Tchaikovsky: Symphony No. 4; Romeo and Juliet Fantasy-Overture. Russian National Orchestra conducted by Mikhail Pletnev. PentaTone. $19.99 (SACD).
The first recording by the Russian National Orchestra, made just a year after Mikhail Pletnev founded the ensemble in 1990, was a gorgeously played and emotionally revelatory reading of Tchaikovsky’s Symphony No. 6 that instantly placed Pletnev and the RNO in the forefront of modern interpreters of this composer. This new recording of Symphony No. 4 keeps them there.
From the opening proclamation of the “fate” motif on burnished brass, through a first movement handled with tone-poem flair so its length does not seem ungainly and its episodic nature makes perfect sense, Pletnev shows his clear understanding of and empathy for Tchaikovsky’s music. Fast sections are a touch speedier than usual, slow ones a touch slower, resulting in increased drama that climaxes at the movement’s end with a broad and portentous conclusion.
The second movement provides nice balance, rocking gently and not wallowing in the emotionalism of the first. It is followed by a quicksilver, wonderfully buoyant pizzicato Scherzo that flits and dances hither and yon, enfolding a rollicking Trio in which the woodwind playing is outstanding. Then the finale bursts like thunder on the scene, with Pletnev’s pacing and the excellent playing of the scurrying strings and dramatic brass combining to produce a thrilling and highly dramatic conclusion. The clear, warm Super Audio CD sound adds to the impact of the performance.

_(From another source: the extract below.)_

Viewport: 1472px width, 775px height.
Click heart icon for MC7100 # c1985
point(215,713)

SACD quality benefits “Romeo and Juliet,” too. In the work’s gloom-laden opening, its speedy and intense musical confrontation of Montagues and Capulets, and the gorgeous viola playing introducing the famous “love theme,” the sonic warmth and precision enhance and beautifully reflect Tchaikovsky’s emotion-laden overture. From the start to the final tragic ending, this is a dramatic, lovingly crafted and insightful performance by musicians who seem to feel the music as well as understand it.